FUNCTIONAL MAPPING OF THE ANTERIOR BANK OF THE SUPERIOR TEMPORAL SULCUS (STS) OF THE MACAQUE MONKEY

KAZUO HIKOSAKA*, MASAO YUKIE*, EIICHI IWAI, HIDE-AKI SAITO, KEIJI TANAKA and YOSHIRO FUKADA. Dept. of Behav. Physiol., Tokyo Metropolitan Inst. for Neurosci., Fuchu, Tokyo 183, and NHK Sci. and Tech. Res.

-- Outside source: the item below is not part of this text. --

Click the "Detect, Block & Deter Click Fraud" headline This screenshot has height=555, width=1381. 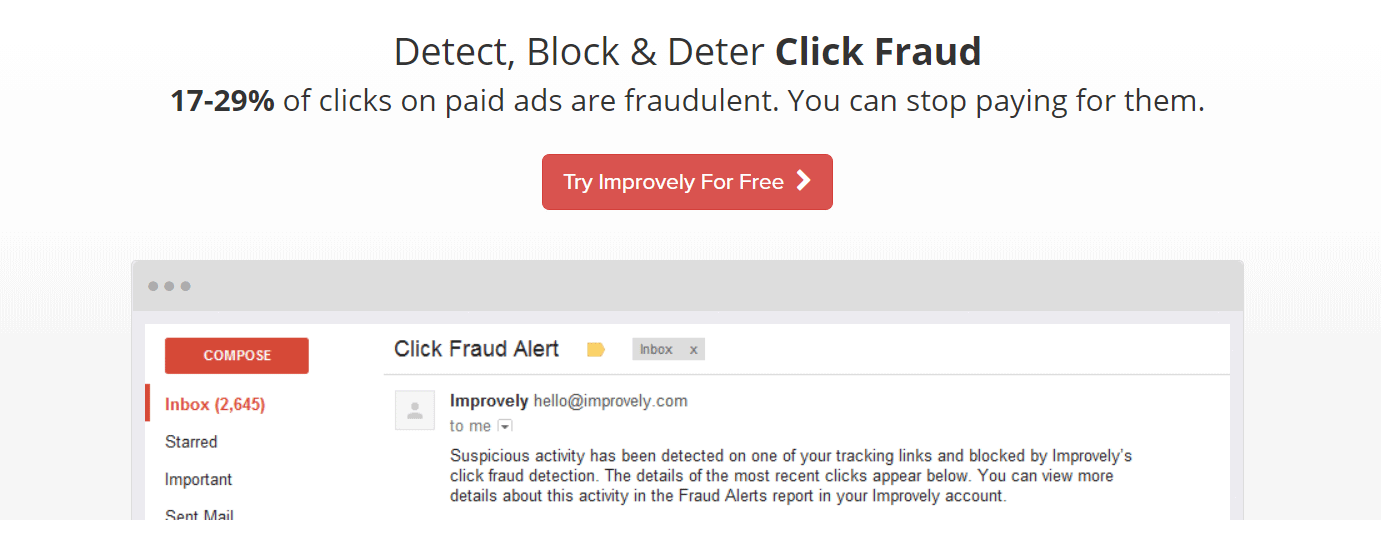tap(687, 52)
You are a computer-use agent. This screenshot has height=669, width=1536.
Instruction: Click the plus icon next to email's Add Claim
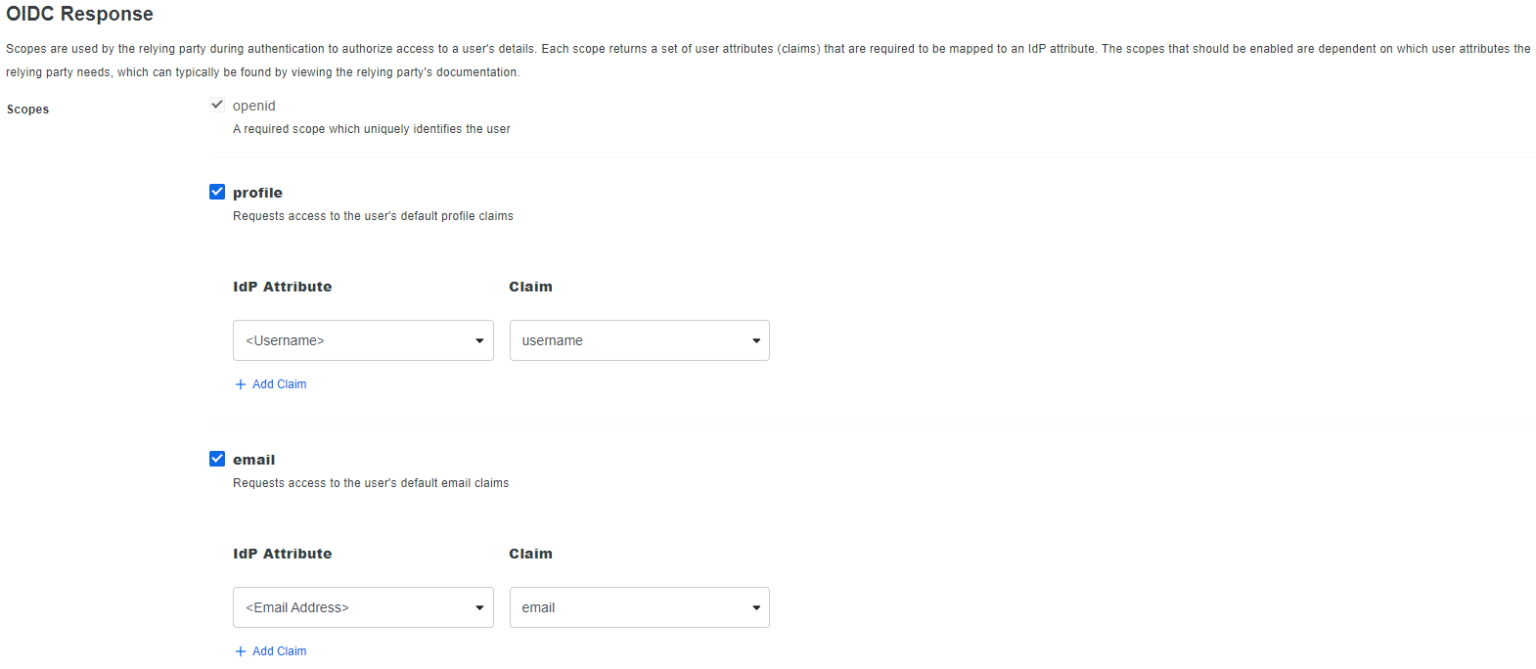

Labs., Setagaya, Tokyo 157

Using monkeys (M. fuscat~) anesthetized with a gas mixture of N~O:O~(70:30) and immobilized with gallamine triethiodide, single unit recordings were made in the anterior bank of the caudal half of the STS. Systematic recordings showed that the cortex of the anterior bank could be divided into three regions from medial to lateral; the medial superior temporal (MST) area in which cells were activated exclusively by visual stimuli and mostly showed directional selectivities (Saito et al., J. Neurosci., 1986); a region in which most cells could not be activated by visual, auditory or somesthetic stimuli; a polysensory area in which cells responded to visual, auditory and/or somesthetic stimuli. The polysensory area may be continuous to that in the rostral STS (Bruce et al., J. Neurophysiol., 1981), but this caudal part of the polysensory area is characterized by a dominancy of cells responding to visual and auditory stimuli. Out of 100 cells recorded in this area, 43 were unimodal (20 visual, 20 auditory and 3 somesthetic cells), 19 were bimodal (15 visual+auditory, 2 visual+somesthetic and 2 auditory+somesthetic cells), 4 were trimodal, and the rest (34) were unresponsive to the stimuli of the three modalities. Visual receptive fields were large (mean size, 60°x60 °) and most cells had selectivity for direction of motion. Auditory responses, which could be elicited by various sounds including pure tones, white noise, human voices and clapping hands, were sensitive to the position of a sound source in space. For some of visual+auditory cells receptive fields for the two modalities overlapped largely. The auditory source had to move in a paticular direction in space for strong activation of some cells, and this direction of motion coincided with the preferred direction of visual responses. Somesthetic receptive fields were large, usually including the whole back of the body, and most cells were activated by a light touch on the skin or by bending of the hairs.